◆ Data shown ◆
----
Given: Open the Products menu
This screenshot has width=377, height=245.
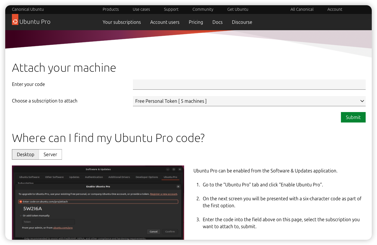Looking at the screenshot, I should 111,9.
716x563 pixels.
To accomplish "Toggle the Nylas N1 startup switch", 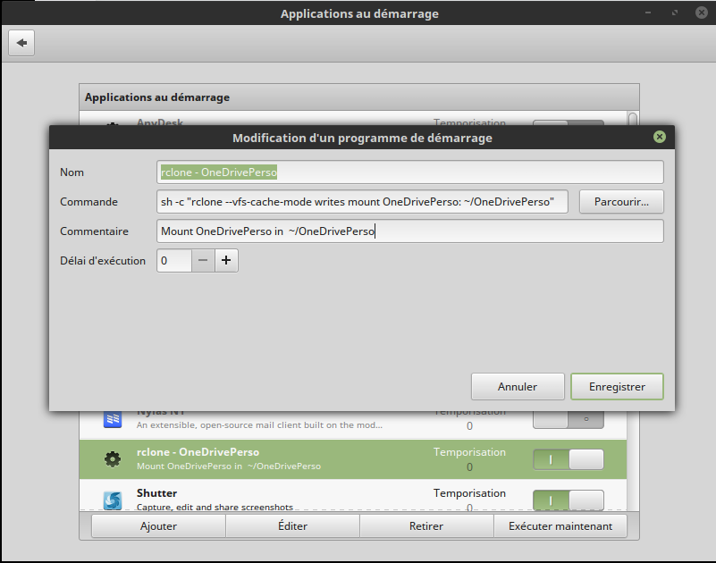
----
◆ Task prompt ◆
Leave every picture out and output the records exactly.

◆ Task output ◆
Given: Open the Products menu
This screenshot has width=377, height=245.
Looking at the screenshot, I should 111,9.
716x563 pixels.
To accomplish "Toggle the Nylas N1 startup switch", 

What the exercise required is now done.